§ WORKING DATA
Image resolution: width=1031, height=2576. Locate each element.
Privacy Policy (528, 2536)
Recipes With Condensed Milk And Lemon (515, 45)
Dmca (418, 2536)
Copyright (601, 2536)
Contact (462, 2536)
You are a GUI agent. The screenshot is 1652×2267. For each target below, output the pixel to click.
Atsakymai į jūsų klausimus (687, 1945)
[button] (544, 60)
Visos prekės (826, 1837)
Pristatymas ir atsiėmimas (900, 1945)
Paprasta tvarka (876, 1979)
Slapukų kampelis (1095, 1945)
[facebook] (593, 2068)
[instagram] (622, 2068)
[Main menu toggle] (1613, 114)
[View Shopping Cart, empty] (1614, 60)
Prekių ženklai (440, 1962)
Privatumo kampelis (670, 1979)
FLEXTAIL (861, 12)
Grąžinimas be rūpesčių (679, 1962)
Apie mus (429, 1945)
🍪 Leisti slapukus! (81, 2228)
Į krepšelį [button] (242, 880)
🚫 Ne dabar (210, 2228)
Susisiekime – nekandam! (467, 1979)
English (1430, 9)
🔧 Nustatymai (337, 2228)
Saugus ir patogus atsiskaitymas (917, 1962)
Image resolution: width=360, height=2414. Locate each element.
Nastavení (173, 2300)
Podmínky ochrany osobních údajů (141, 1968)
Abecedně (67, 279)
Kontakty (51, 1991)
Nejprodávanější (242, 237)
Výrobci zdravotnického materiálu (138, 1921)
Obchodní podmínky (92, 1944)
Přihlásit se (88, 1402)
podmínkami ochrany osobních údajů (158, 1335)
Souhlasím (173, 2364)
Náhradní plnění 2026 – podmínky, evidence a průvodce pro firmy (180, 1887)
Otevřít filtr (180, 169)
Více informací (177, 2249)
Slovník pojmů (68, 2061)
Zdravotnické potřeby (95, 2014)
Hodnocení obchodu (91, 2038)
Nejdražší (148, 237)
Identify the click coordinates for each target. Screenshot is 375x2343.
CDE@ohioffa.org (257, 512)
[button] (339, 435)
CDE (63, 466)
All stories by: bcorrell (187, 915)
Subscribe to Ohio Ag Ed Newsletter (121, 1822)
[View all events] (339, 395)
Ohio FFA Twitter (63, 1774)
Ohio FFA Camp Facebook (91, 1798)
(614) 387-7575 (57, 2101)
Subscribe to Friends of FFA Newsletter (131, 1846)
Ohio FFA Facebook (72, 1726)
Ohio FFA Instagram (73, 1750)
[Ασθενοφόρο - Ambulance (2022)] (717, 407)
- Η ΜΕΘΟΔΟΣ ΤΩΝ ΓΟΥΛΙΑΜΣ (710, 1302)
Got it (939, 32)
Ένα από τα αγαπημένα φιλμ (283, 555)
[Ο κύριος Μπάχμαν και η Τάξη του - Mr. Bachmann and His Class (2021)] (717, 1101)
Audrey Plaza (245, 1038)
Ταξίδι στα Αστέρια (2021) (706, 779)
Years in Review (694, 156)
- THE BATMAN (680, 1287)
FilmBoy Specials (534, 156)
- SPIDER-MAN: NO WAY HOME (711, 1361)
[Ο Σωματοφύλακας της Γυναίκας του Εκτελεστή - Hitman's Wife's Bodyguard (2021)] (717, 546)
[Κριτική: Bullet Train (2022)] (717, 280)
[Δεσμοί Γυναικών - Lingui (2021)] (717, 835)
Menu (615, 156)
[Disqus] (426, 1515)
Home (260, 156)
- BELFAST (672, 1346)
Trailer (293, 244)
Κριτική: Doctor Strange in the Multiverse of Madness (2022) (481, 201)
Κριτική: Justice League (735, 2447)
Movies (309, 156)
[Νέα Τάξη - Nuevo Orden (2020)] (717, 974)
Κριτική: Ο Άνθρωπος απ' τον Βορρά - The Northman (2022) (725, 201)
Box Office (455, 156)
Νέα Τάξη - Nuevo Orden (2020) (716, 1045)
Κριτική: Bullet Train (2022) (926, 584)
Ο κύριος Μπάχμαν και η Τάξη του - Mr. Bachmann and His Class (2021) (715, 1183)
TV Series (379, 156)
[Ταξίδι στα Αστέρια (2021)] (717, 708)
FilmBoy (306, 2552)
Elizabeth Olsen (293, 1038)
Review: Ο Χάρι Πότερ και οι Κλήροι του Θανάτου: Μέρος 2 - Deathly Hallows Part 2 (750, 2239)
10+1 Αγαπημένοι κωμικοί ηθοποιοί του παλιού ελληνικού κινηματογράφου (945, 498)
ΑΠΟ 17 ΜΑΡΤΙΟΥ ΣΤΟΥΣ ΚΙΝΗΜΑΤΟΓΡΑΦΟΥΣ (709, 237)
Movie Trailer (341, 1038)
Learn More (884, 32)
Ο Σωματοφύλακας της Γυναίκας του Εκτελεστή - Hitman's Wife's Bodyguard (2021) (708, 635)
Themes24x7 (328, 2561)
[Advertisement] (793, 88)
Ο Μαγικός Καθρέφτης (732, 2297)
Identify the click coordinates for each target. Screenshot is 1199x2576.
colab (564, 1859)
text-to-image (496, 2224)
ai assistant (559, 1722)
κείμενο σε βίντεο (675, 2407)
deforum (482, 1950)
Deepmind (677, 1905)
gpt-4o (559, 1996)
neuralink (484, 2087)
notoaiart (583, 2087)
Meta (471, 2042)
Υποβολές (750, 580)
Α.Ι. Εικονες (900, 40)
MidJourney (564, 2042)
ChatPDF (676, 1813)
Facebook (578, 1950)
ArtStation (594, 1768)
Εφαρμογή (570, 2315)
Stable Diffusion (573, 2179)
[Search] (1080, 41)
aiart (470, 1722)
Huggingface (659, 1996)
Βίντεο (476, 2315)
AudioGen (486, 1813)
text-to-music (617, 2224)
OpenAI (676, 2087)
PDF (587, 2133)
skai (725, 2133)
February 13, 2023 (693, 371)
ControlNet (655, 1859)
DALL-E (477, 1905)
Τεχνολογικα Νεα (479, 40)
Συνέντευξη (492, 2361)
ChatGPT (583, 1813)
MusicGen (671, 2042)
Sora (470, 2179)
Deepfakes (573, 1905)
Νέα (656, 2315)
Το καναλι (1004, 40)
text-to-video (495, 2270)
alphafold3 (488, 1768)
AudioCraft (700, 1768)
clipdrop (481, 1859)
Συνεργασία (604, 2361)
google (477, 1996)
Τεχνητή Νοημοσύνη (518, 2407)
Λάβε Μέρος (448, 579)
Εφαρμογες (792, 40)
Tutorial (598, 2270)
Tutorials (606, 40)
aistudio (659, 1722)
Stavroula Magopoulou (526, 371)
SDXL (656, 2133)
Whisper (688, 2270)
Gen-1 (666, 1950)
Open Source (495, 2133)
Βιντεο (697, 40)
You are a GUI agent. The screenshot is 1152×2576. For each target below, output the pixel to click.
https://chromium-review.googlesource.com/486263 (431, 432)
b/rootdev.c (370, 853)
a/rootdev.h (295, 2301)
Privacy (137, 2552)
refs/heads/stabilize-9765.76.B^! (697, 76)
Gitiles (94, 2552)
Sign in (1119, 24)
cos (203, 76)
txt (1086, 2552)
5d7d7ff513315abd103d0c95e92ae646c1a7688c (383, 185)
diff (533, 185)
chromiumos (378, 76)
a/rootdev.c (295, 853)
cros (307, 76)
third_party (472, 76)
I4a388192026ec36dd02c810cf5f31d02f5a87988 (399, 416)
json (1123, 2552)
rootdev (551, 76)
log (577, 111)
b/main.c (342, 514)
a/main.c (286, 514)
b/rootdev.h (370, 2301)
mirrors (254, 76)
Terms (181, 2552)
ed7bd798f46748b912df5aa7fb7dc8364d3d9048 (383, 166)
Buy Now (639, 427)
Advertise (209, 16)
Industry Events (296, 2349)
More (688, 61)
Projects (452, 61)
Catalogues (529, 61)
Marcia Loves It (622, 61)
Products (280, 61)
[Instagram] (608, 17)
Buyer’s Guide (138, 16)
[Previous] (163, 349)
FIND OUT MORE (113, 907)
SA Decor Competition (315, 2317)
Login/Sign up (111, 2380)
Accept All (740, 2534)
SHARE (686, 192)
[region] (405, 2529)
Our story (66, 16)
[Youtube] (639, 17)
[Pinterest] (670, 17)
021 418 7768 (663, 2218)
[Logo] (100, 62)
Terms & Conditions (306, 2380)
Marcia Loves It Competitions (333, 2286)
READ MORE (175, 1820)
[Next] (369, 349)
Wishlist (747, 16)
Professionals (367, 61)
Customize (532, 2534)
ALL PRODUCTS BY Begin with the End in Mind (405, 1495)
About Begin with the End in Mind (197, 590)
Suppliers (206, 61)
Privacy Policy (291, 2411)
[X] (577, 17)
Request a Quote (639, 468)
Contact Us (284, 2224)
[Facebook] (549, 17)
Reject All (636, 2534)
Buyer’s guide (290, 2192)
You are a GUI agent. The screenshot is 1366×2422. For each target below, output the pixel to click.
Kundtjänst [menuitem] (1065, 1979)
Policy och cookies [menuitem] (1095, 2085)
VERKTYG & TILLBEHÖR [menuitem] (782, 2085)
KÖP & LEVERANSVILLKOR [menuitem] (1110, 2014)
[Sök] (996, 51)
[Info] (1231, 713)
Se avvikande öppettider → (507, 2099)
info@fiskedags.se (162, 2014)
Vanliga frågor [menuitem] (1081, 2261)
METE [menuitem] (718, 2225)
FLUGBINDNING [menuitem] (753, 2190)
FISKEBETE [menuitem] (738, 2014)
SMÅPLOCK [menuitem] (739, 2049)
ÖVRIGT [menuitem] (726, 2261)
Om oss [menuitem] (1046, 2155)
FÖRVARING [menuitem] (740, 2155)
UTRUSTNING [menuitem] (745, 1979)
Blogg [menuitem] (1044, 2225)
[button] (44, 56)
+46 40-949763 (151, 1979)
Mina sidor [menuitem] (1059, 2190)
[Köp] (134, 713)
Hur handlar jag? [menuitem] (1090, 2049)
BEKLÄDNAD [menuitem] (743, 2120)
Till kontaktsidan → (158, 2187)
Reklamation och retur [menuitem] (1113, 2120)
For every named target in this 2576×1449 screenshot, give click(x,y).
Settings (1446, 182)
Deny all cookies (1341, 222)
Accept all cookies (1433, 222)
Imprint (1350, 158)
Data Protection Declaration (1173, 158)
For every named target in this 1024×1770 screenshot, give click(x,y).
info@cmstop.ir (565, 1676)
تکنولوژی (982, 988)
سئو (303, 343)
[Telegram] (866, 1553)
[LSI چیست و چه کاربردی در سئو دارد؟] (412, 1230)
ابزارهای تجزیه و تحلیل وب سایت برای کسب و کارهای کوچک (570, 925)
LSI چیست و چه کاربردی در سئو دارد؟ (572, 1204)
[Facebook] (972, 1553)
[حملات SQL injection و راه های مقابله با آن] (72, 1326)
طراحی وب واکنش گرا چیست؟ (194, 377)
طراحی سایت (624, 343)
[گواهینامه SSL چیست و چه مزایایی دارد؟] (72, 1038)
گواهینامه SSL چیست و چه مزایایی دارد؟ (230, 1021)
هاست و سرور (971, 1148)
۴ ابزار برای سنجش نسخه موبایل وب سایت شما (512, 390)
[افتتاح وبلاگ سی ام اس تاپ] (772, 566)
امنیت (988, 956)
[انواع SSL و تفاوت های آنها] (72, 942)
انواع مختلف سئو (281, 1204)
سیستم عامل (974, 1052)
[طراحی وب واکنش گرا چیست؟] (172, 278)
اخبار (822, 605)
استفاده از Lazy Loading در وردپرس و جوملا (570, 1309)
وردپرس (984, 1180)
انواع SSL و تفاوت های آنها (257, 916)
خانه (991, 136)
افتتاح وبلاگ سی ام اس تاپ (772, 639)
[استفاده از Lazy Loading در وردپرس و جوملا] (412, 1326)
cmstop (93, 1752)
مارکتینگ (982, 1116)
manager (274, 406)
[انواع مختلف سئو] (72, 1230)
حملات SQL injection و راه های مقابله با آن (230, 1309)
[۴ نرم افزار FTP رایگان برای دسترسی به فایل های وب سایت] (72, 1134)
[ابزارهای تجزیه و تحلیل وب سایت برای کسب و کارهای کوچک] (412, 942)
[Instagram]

§ YOUR TASK
Take the listing above and repeat exactly the lines from the one containing "[Ο Σωματοφύλακας της" through the one containing "Review: Ο Χάρι", both included.

§ RESULT OF THE EXERCISE
[Ο Σωματοφύλακας της Γυναίκας του Εκτελεστή - Hitman's Wife's Bodyguard (2021)] (717, 546)
[Κριτική: Bullet Train (2022)] (717, 280)
[Δεσμοί Γυναικών - Lingui (2021)] (717, 835)
Menu (615, 156)
[Disqus] (426, 1515)
Home (260, 156)
- BELFAST (672, 1346)
Trailer (293, 244)
Κριτική: Doctor Strange in the Multiverse of Madness (2022) (481, 201)
Κριτική: Justice League (735, 2447)
Movies (309, 156)
[Νέα Τάξη - Nuevo Orden (2020)] (717, 974)
Κριτική: Ο Άνθρωπος απ' τον Βορρά - The Northman (2022) (725, 201)
Box Office (455, 156)
Νέα Τάξη - Nuevo Orden (2020) (716, 1045)
Κριτική: Bullet Train (2022) (926, 584)
Ο κύριος Μπάχμαν και η Τάξη του - Mr. Bachmann and His Class (2021) (715, 1183)
TV Series (379, 156)
[Ταξίδι στα Αστέρια (2021)] (717, 708)
FilmBoy (306, 2552)
Elizabeth Olsen (293, 1038)
Review: Ο Χάρι Πότερ και οι Κλήροι του Θανάτου: Μέρος 2 - Deathly Hallows Part 2 (750, 2239)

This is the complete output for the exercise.